Management and board pay

The following policies were adopted in 2017 for the compensation of Snam’s chairman, chief executive officer, managers with strategic responsibilities and non-executive directors.
 
The following are Snam’s managers with strategic responsibilities, other than Directors and Auditors: Chief Commercial, Regulation & Development Officer; Chief Industrial Assets Officer; Chief International Assets Officer; Chief Financial Officer; General Counsel; Executive Vice President Human Resources & Organization; Chief Corporate Services Officer.
 
Hereinbelow is represented the theoretical pay mix for the CEO.
 

chairman

The Chairman of the Board of Directors receives an annual gross fixed payment for the position of € 270,000, including the annual fixed pay for Directors established by the Shareholders’ Meeting, in addition to the refunding of expenses incurred in relation to the position.
 
There are no short- or long-term variable incentives, agreements concerning severance pay or benefits associated with the role.

 

chief executive officer

 

compension-chief-executive
The Remuneration Committee, having analysed the remuneration position of the CEO, at the meeting of 26 May 2016, through specific benchmarks with peer companies comparable with Snam in terms of size and complexity4, reported to the Board of Directors on 31 May 2016 that the position was below the market median values, both with regard to the fixed remuneration component and to total remuneration.
 
The fixed pay for the CEO was therefore defined at € 970,000, taking into consideration: the pay established by the Shareholders’ Meeting for Directors; the pay approved by the Board with regard to the powers delegated, equal to € 150,000; the annual gross pay for the position of General Director, equal to € 750,000.
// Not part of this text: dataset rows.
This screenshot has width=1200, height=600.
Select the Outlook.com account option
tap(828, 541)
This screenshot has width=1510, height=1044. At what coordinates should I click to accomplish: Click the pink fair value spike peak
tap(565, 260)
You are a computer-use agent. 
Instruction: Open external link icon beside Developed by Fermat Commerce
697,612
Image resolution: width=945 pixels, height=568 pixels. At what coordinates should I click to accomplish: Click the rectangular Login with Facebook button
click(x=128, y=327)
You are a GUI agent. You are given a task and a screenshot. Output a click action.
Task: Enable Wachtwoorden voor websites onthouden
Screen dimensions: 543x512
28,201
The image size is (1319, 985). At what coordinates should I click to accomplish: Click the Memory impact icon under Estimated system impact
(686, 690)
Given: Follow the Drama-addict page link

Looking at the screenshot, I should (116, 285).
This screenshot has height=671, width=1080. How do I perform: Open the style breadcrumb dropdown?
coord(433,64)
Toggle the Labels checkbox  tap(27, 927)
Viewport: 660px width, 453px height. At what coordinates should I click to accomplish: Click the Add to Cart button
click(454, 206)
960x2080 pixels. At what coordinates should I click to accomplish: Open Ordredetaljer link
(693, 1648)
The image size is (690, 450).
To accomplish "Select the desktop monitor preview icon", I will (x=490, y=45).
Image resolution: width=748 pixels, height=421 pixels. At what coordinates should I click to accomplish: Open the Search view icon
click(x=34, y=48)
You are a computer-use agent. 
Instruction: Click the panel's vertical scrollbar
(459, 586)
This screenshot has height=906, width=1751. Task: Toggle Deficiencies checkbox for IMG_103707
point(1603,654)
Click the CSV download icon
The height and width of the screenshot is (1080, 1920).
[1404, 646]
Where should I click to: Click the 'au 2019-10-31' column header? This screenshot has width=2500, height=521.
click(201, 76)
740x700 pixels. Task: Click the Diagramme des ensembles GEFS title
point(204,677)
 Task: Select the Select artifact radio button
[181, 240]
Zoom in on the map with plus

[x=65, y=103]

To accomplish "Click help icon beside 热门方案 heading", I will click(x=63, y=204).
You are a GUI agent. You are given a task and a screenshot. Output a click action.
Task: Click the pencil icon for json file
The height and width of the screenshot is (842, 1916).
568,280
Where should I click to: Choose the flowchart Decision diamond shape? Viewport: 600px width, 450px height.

The annual variable component (Annual Monetary Incentive Plan - IMA) is calculated with reference to a target incentive level (performance = 100) and a maximum level (performance = 130) respectively equal to 50% and 65% of the fixed remuneration, in connection with the results achieved by Snam in the previous year compared with the targets defined. A threshold level is set (performance = 85) below which the short-term incentive is not delivered. The 2017 targets approved by the Board of Directors are based on:

  • Free Cash Flow (30%)
  • Operating efficiency (30%)
  • Investments (20%)
  • Development of non-regulated activities – CNG (10%)
  • Sustainability  - accident frequency index and DJSI, FTSE4GOOD and VigeoEurope indexes (10%)
The 2017-2019 Long-Term Incentive Plan (ILT), for managerial positions with a greater impact on company results, involves the annual granting of free shares up to a maximum value for the CEO of 210% of fixed remuneration after three years (vesting period).
The plan is based on three indicators: Ebitda, weighting of 60%, measured on a linear scale with a minimum equal to the budget -2%, a target equal to the budget and a maximum equal to the budget +4%; Adjusted Net profit, weighting of 30%, measured on a linear scale with a minimum equal to the budget and a maximum equal to the budget +5%; Sustainability, weighting of 10%, measured on a linear scale in terms of reduction of natural gas emissions over the period  01/01/2017 - 31/12/2019 compared to the result recorded at the end of 2016, with a reduction of -1% / -1,5% / -2,5% respectively as minimum, target and maximum.
Total performance is calculated as the average performance of the parameters identified in the three-year vesting period. The three performance indicators act independently of each other.
At the end of the vesting period there are plans for an additional number of shares to be granted, defined as dividend equivalent, calculated as the value of the dividends not received in relation to the actual number of vested shares. The plan also includes a two-year lock-up period on 20% of the shares.

 

With regards to the indemnity for the termination of the directorship and executive position of the Chief Executive Officer, it is aligned with the recurring practice in reference markets and as already adopted by Snam in the past. Specifically, if the term of office is not renewed when it expires, or if it is terminated in advance, two years of fixed annual compensation will be payable upon termination of employment plus the average of the Annual Monetary Incentive paid over the last three years, subject to the application of the provisions of the national contract for executives of companies that produce goods and services. 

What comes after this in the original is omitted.